Je préfère les morceaux qui inspirent, qui parlent de faire le bien, de lutter pour un changement positif, pour les pauvres, pour les personnes vulnérables. Je dirais Man in Black de Johnny Cash et Rose Tattoo de Dropkick Murphys. Il s’agit de devenir une meilleure version de soi-même, de faire le bien malgré les obstacles, de toujours être présent lorsqu’on a besoin de vous, d’explorer de nouvelles choses malgré les défis, ou d’accumuler de bons souvenirs qui vous rendent fier.
Si vous pouviez inviter quelqu’un à dîner, une personne contemporaine ou un personnage historique, qui choisiriez-vous ?
Un débat permanent entre les positivistes et les postpositivistes a lieu dans mon université. Certains de mes professeurs représentent ce qu’on pourrait appeler « l’école européenne ». Pour eux, il s’agit surtout de constructivisme : il n’y a pas de réalité objective dans le monde social. La réalité est ce que nous en faisons, et elle est intelligible dans les discours. Les autres adoptent plutôt une approche américaine, une approche positiviste appuyée sur des données quantitatives, des chiffres et des statistiques. Parfois, les deux groupes se moquent l’un de l’autre, comme lorsque l’université a été classée parmi les cinq meilleures facultés de sciences politiques en Europe. L’un des professeurs les plus postpositivistes a fait part de cette grande nouvelle sur Facebook. Instantanément, les professeurs du camp opposé ont répliqué : « vous voyez, les chiffres compten ! » J’ai trouvé ça particulièrement drôle. Si j’aime faire des recherches étayées par des statistiques dans le cadre de mon doctorat, ce que j’aime encore plus, c’est lire les constructivistes et les poststructuralistes qui mettent en évidence le rôle des identités, des idées et des discours dans la compréhension de notre monde, par ailleurs complexe. J’ai lu beaucoup d’ouvrages de Michel Foucault pendant mes années de doctorat, et les théories constructivistes et poststructuralistes élaborées par les intellectuels qui se sont inspirés de ses idées me fascinent. J’aimerais inviter Foucault à dîner, non pas pour lui poser une myriade de questions, mais simplement pour dîner en présence d’un grand érudit, et avoir une discussion vraiment intéressante.
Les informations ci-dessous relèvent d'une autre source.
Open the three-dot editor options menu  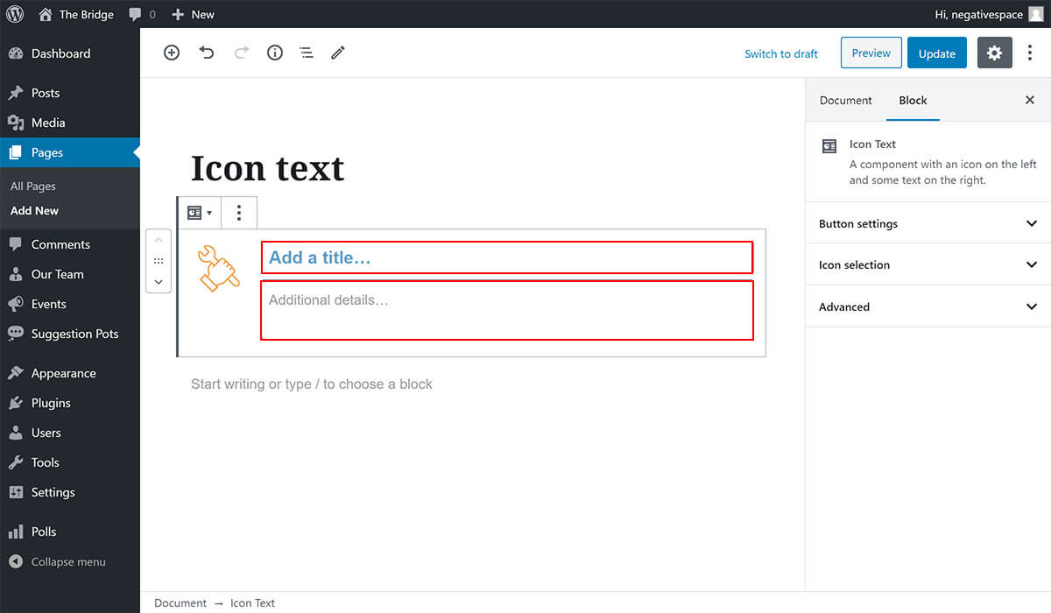pyautogui.click(x=1030, y=53)
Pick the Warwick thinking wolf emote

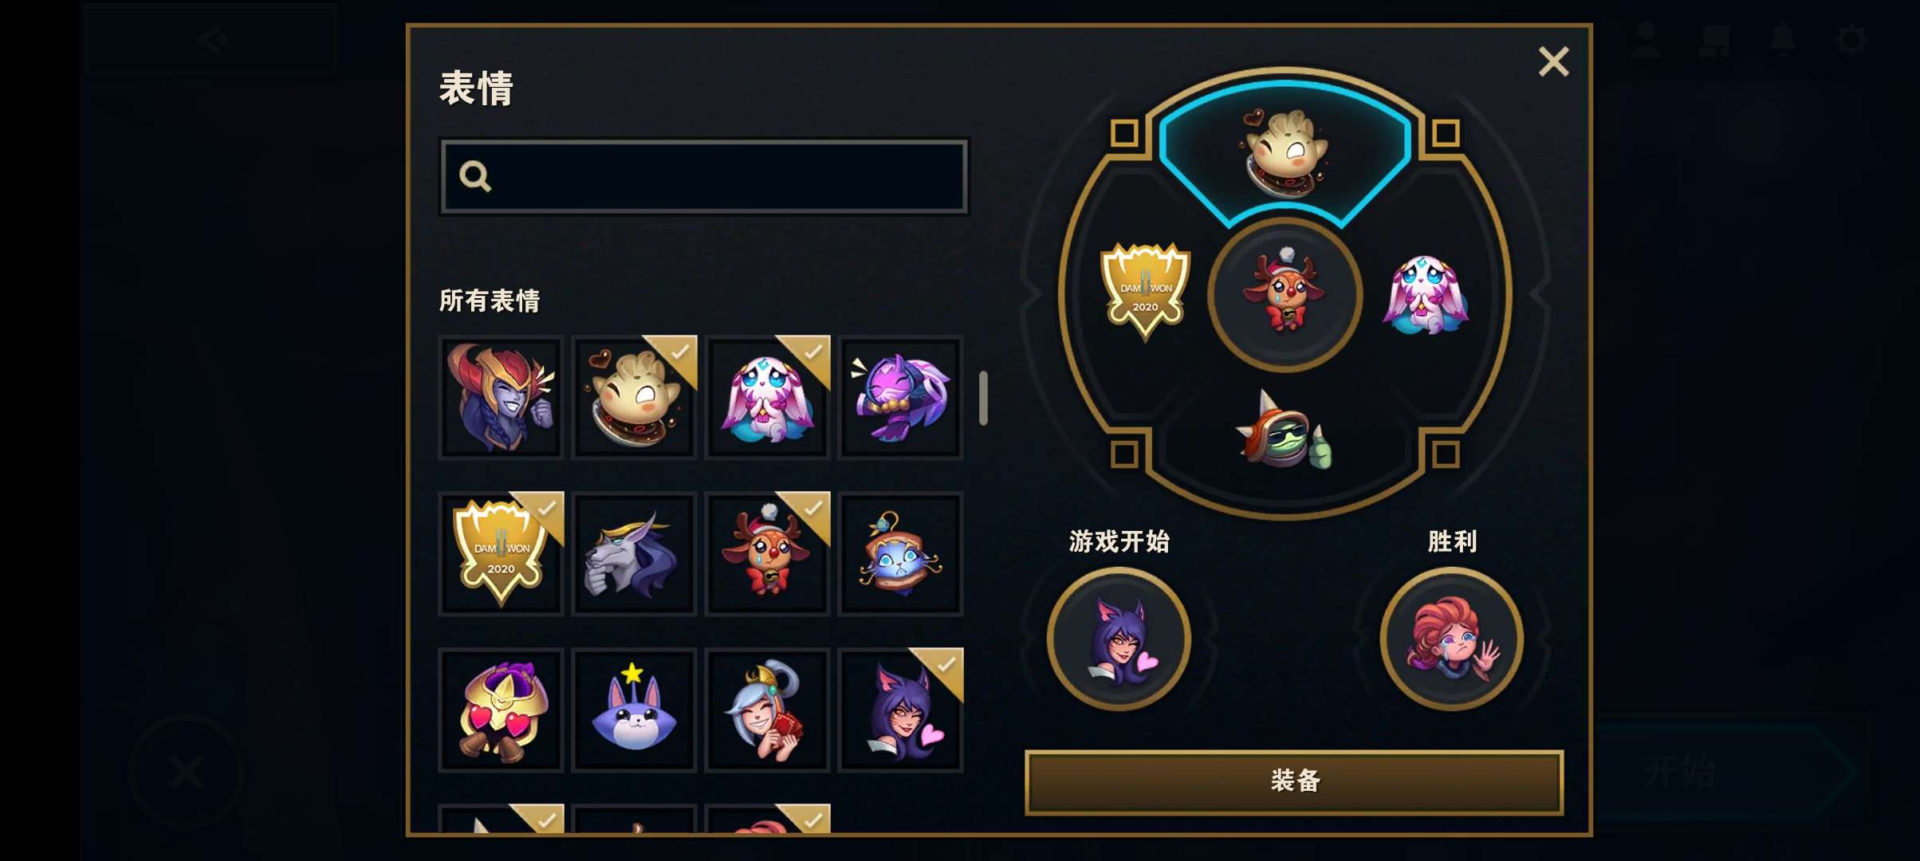(634, 553)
Bureau de pays de l’OMS en Azerbaïdjan
- Nombre d’employés : 19, y compris les consultants. Le nombre d’effectifs change régulièrement en raison des besoins d’intervention d’urgence face à la COVID-19.
- En activité depuis : Juin 1994.
- Principaux domaines d’intervention : situations d’urgence sanitaire (COVID-19), soins de santé primaires, tuberculose, VIH, hépatite virale et autres maladies infectieuses, maladies non transmissibles, maladies à prévention vaccinale et vaccination, résistance aux antimicrobiens, santé mentale, systèmes de santé, préparation des pays aux situations d’urgence sanitaire et RSI et communication sur les risques.